Poursuivez le texte sur l'exploitation des ressources halieutiques par les États côtiers à partir de sa dernière phrase.

Extrait de page ::
------------------------------------
De nombreux facteurs conditionnent l'aptitude des Etats côtiers à s'acquitter des responsabilités dont ils sont investis en vertu de la Convention sur le droit de la mer: déterminer le volume total des captures admissibles, évaluer leur propre capacité d'exploitation des ressources de leur zone économique exclusive et promouvoir l'utilisation optimale de ces ressources.

Les Etats désireux de tirer de leurs ressources halieutiques le maximum de bénéfices économiques sont confrontés à de nombreuses difficultés. La disparité entre la population d'un pays et la taille de ses ressources ichtyologiques peut l'amener à s'efforcer d'accéder aux zones de pêche d'autres pays ou à faire l'objet de pressions de la part de pays étrangers pour donner accès à ses propres ressources. Lorsque les ressources ichtyologiques d'un Etat côtier représentent une proportion élevée de ses ressources totales, la nécessité d'en tirer le maximum d'avantages économiques revêt une importance majeure.
------------------------------------
Données enregistrées ::
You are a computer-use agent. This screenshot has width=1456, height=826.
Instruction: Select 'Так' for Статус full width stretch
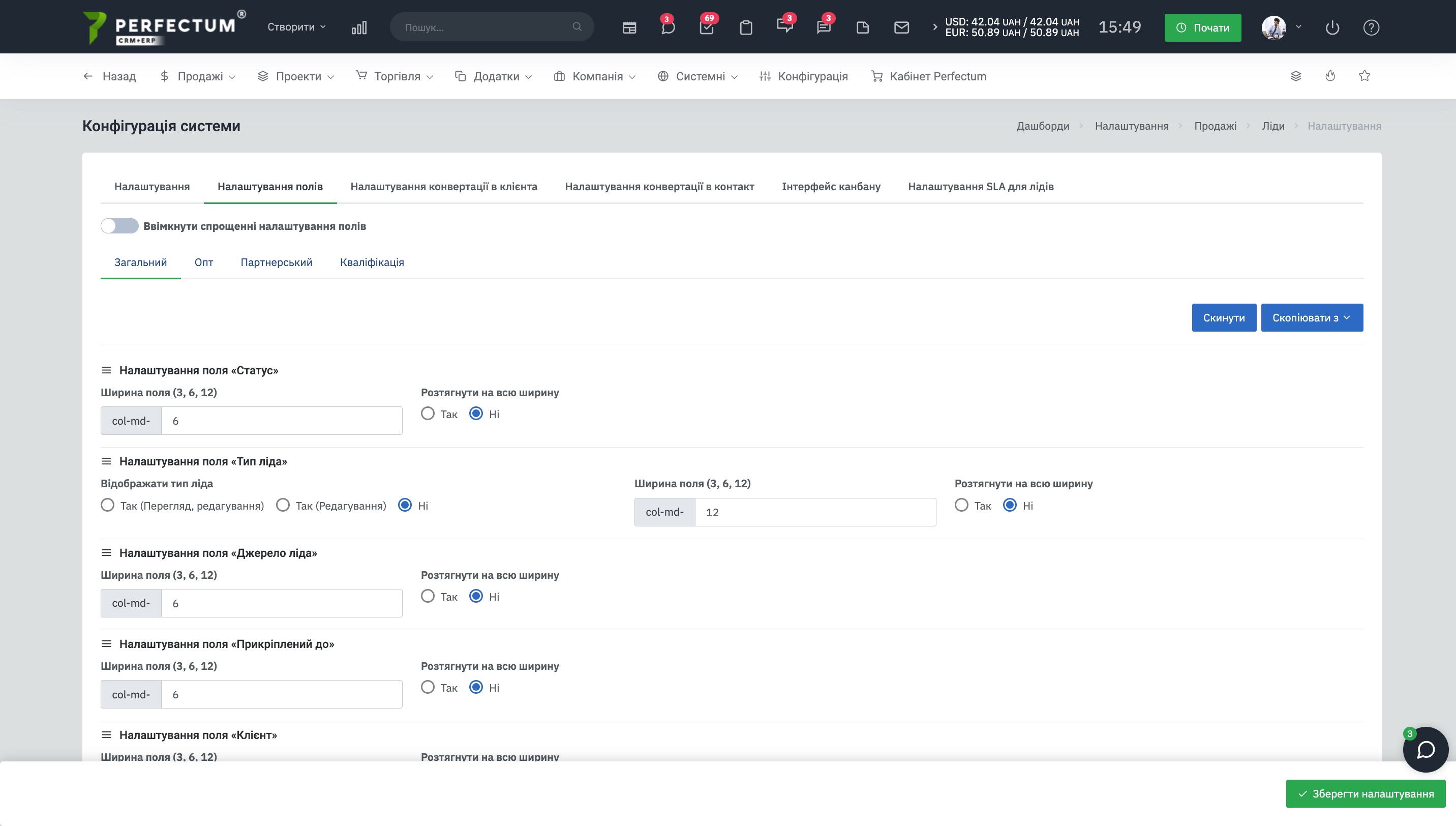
------------------------------------
Résultat ::
Les pays très peuplés, produisant d'autres protéines animales en quantités limitées et dont les ressources ichtyologiques, souvent considérables, ne suffisent pourtant pas à répondre à leur propre demande pratiquent sans doute la pêche depuis longtemps. D'autres pays qui disposent parfois de ressources ichtyologiques potentielles supérieures à la demande locale, peuvent avoir déjà vu ces ressources exploitées par d'autres nations.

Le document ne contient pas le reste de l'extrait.